Sponsored Transactions

Sponsored transactions enable gas fee delegation on Aptos, allowing one account (the sponsor) to pay transaction fees for another account (the user). This feature is crucial for onboarding new users, providing gasless experiences, and building accessible dApps that don't require users to hold native tokens before interacting with applications.

Overview

Traditional blockchain interactions require users to hold native tokens (APT on Aptos) to pay gas fees, creating a significant onboarding barrier. Sponsored transactions separate the transaction sender from the fee payer, enabling applications, DAOs, or services to subsidize user transactions while maintaining proper authentication and authorization.

How Sponsored Transactions Work

A sponsored transaction involves three parties:

1. User (Sender): Signs the transaction to authorize their operations
2. Sponsor (Fee Payer): Pays gas fees and signs to authorize payment
3. Network: Validates both signatures and executes the transaction

import { Aptos, Account } from "@aptos-labs/ts-sdk";

const aptos = new Aptos();

// User who wants to perform an operation but has no APT
const user = Account.generate();

// Sponsor who will pay the gas fees
const sponsor = Account.generate(); // Must have APT

// Build sponsored transaction
const transaction = await aptos.transaction.build.simple({
  sender: user.accountAddress,
  data: {
    function: "0x1::aptos_account::transfer",
    functionArguments: [recipientAddress, 1000]
  },
  withFeePayer: true
});

// User signs their part
const userAuth = aptos.transaction.sign({
  signer: user,
  transaction
});

// Sponsor signs to pay fees
const sponsorAuth = aptos.transaction.signAsFeePayer({
  signer: sponsor,
  transaction
});

// Submit with both signatures
const committedTxn = await aptos.transaction.submit.simple({
  transaction,
  senderAuthenticator: userAuth,
  feePayerAuthenticator: sponsorAuth
});

await aptos.waitForTransaction({ transactionHash: committedTxn.hash });

Move Implementation

module 0x1::sponsored_service {
    use std::signer;
    use aptos_framework::coin;
    use aptos_framework::aptos_coin::AptosCoin;

    struct SponsorshipConfig has key {
        enabled: bool,
        daily_limit: u64,
        per_user_limit: u64
    }

    struct UserQuota has key {
        used_today: u64,
        last_reset: u64
    }

    // User function that can be sponsored
    public entry fun perform_action(user: &signer, data: vector<u8>) {
        // User's actual operation
        // Gas will be paid by sponsor, not user
    }

    // Sponsor checks if they should sponsor this user
    public entry fun check_sponsorship_eligibility(
        user: address,
        estimated_gas: u64
    ): bool acquires UserQuota, SponsorshipConfig {
        let config = borrow_global<SponsorshipConfig>(@sponsor);
        if (!config.enabled) return false;

        if (!exists<UserQuota>(user)) return true;

        let quota = borrow_global<UserQuota>(user);
        quota.used_today + estimated_gas <= config.per_user_limit
    }
}

Real-World Use Cases

1. User Onboarding: Let new users interact with your dApp immediately without requiring them to acquire APT first, dramatically reducing onboarding friction.

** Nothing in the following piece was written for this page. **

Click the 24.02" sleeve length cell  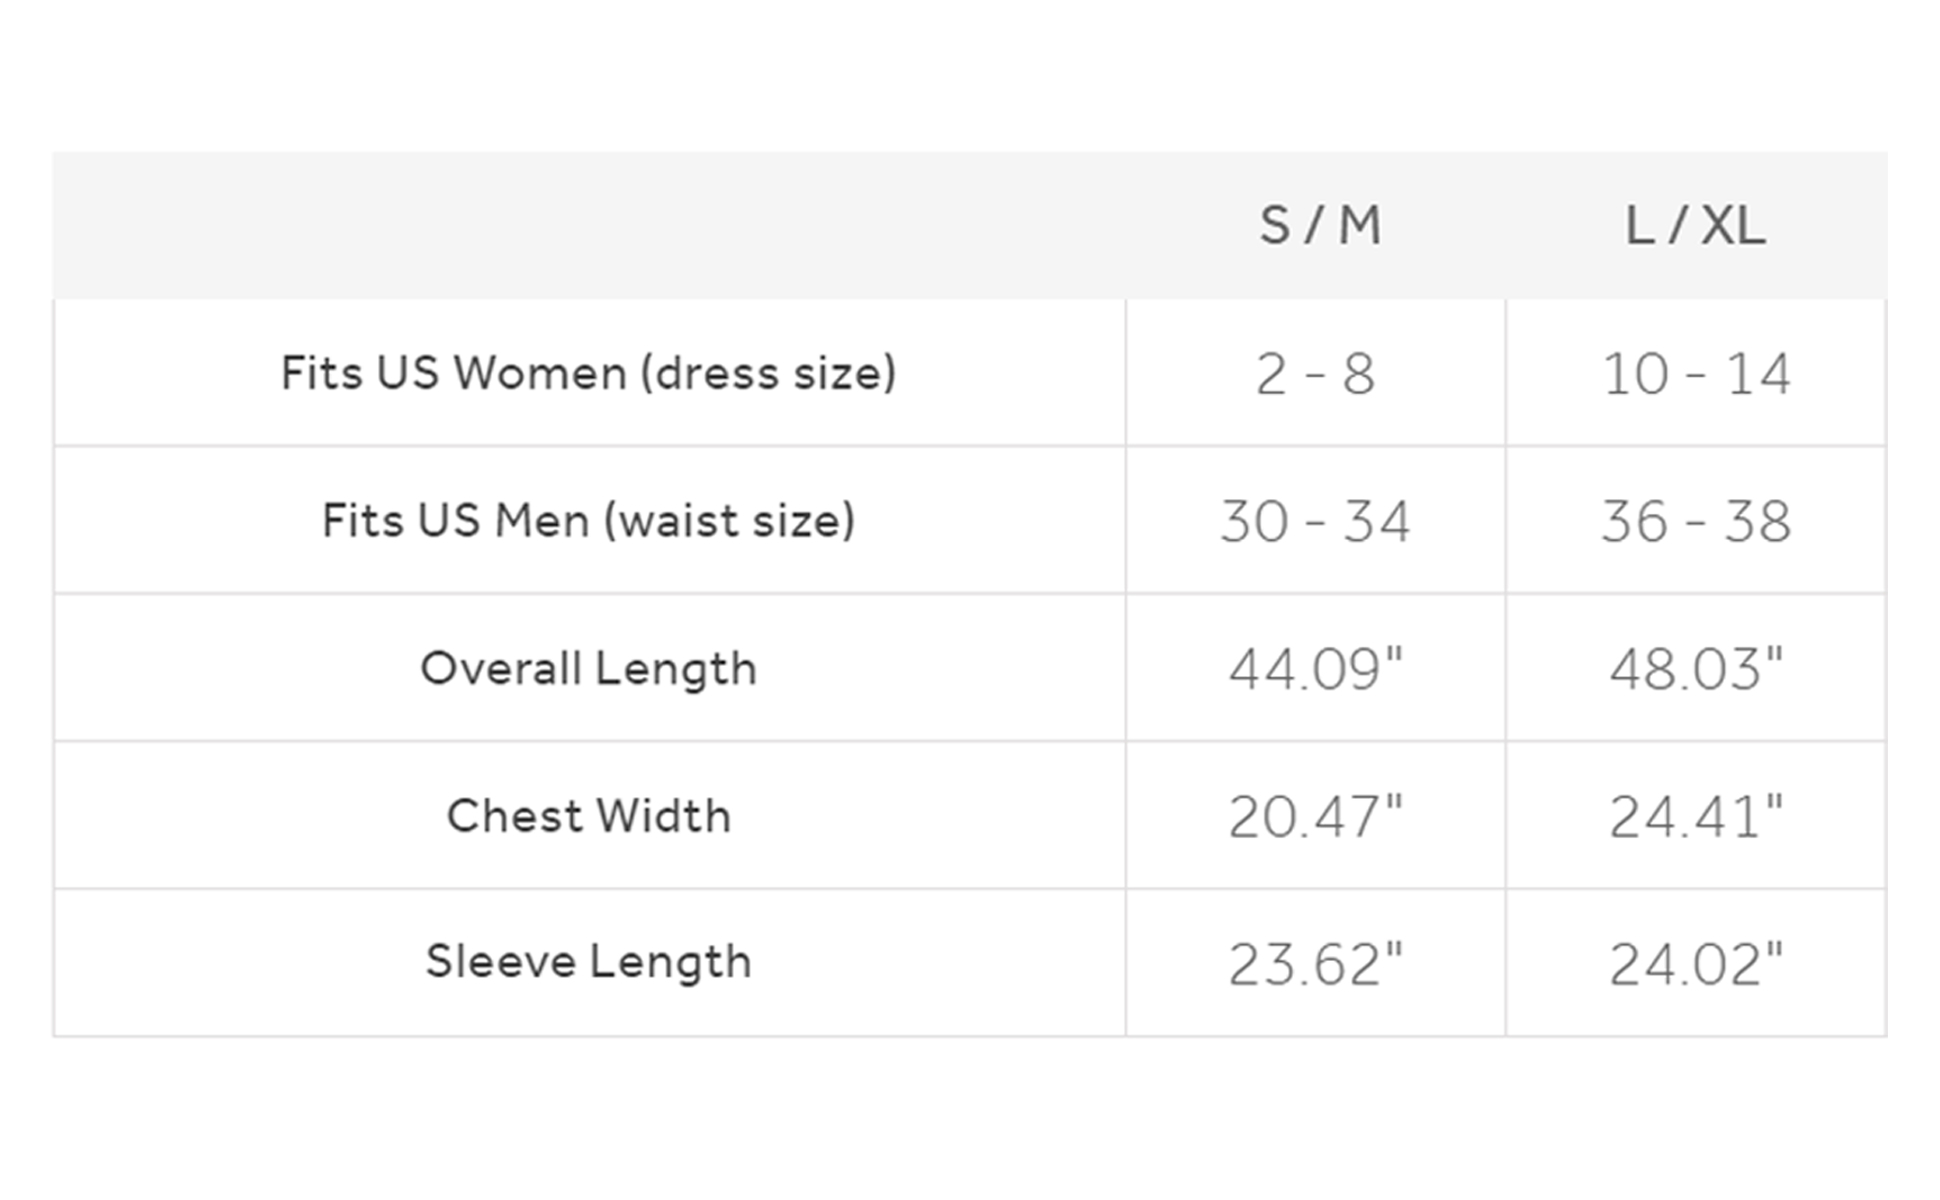point(1696,964)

2. Gaming Applications: Sponsor in-game transactions so players can play without worrying about gas fees, creating a seamless gaming experience.

3. Social Media dApps: Enable users to post, like, and interact on blockchain social platforms without paying gas for each action.

4. Enterprise Applications: Corporations can sponsor transactions for their employees or customers, internalizing blockchain interaction costs.

5. Loyalty Programs: Reward loyal users by sponsoring their transactions as a benefit, similar to traditional fee waivers.

6. Micropayments: Enable micro-transaction use cases where gas fees would otherwise be prohibitively expensive relative to transaction value.

Best Practices

Implement Rate Limiting: Protect sponsors from abuse by implementing per-user quotas, daily limits, and velocity checks.

Verify User Intent: Ensure the sponsored transaction represents genuine user intent and hasn't been manipulated.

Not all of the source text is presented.